Working Capital Explained Simply

Working capital is your debtors plus your stock, plus your work in progress if you have any, minus your creditors equals working capital. Working capital percentage is looking at your working capital divided by your annualised revenue to give you a percentage of how much working capital you'll need versus the revenue that you are producing.

“Working capital is your debtors plus your stock, plus your work in progress if you have any, minus your creditors.

Working capital percentage is looking at your working capital divided by your annualised revenue to give you a percentage of how much working capital you'll need versus the revenue that you are producing.

Why is working capital important?

The reason this number is so important is this is going to be a benchmark to understand how much cash your business needs to grow. The lower your working capital percentage, the less cash your business will need to grow.

Working capital benchmarks to aim for

What we aim for from a working capital perspective will be different in industry and by business, but as a broad benchmark, you ideally want your working capital percentage to be 20% and below while still keeping a good relationship with your suppliers.

To use an example like a supermarket that's very large in nature, they'll have no debtors. They'll have relatively small stock in comparison to their days' creditors. That means that they'll end up with a negative working capital percentage, but despite all their commercials, they probably don't have a great relationship with their suppliers.

For us, in the privately owned business sphere, it's important to have good relationships with our suppliers, hence having that working capital percentage, we ideally want it 20% and below. If we've got our working capital percentage at 25% and above, that is when things become more challenging from a funding our growth perspective.
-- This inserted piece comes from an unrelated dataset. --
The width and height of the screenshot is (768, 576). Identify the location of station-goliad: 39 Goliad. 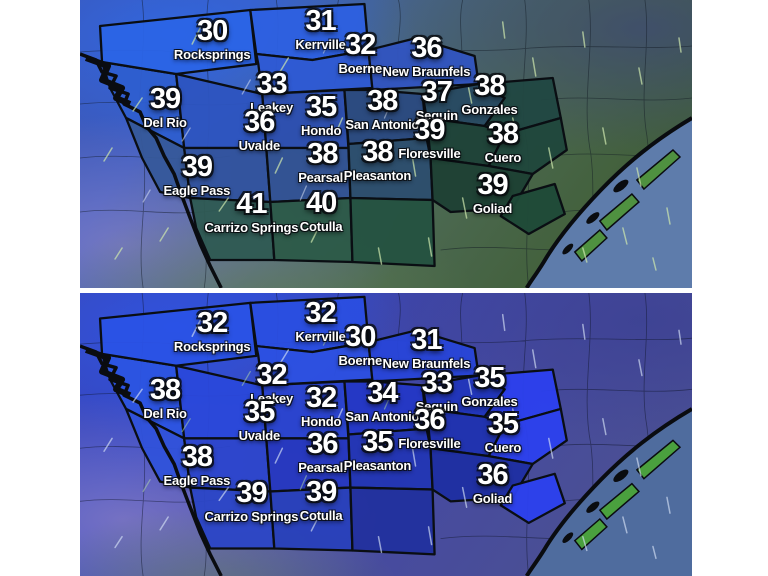
(492, 192).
The metric around working capital versus gross profit is going to be a key factor in our growth. The bigger the gap between the gross profit percentage and the working capital percentage, the easier it is for our business to grow, where we want gross profit to be the higher of those two numbers.
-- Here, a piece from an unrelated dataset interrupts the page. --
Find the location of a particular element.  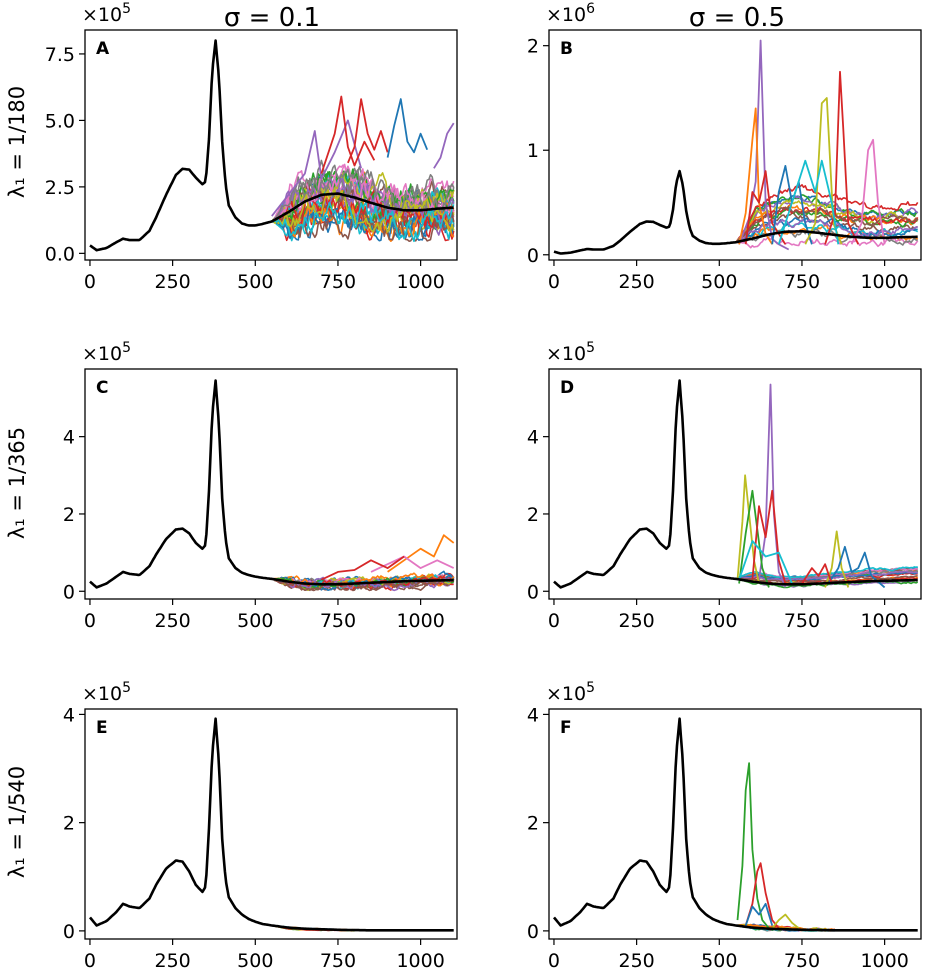

panel-letter: E is located at coordinates (102, 728).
How do you influence working capital?

Let's look at all the different factors. Firstly, debtors, the people who we've sold to on credit that owe us money, the quicker that we can get them to pay us or even get deposits from people, that reduces our debtor obligations.
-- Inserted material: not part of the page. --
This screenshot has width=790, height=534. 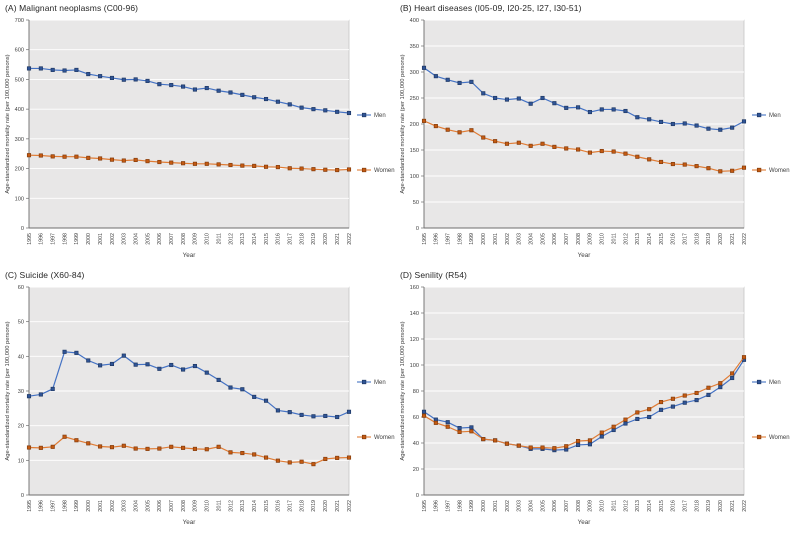 What do you see at coordinates (416, 418) in the screenshot?
I see `svg-text: 60` at bounding box center [416, 418].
Moving to our stock and our work in progress. How do we manage our stock so that we can use the Goldilocks principle of having just the right amount of stock to meet demand, but not too much of an impost on our cash?

Also, balancing our creditors. We want to keep our creditors managed so that if someone gives us terms, we utilise those terms. There's a whole lot of theory that goes into looking after your suppliers, which I completely agree with, but for this video, we'll assume we pay them on their terms.

What influences working capital percentage?

Then to influence the percentage: further to those factors we just talked about is how do I increase my revenue? How can I increase my revenue at a disproportionate rate to what I increase my working capital? If I can increase my revenue by 20%, but only increase my working capital by 10%, that is a winning equation for this formula and for my business.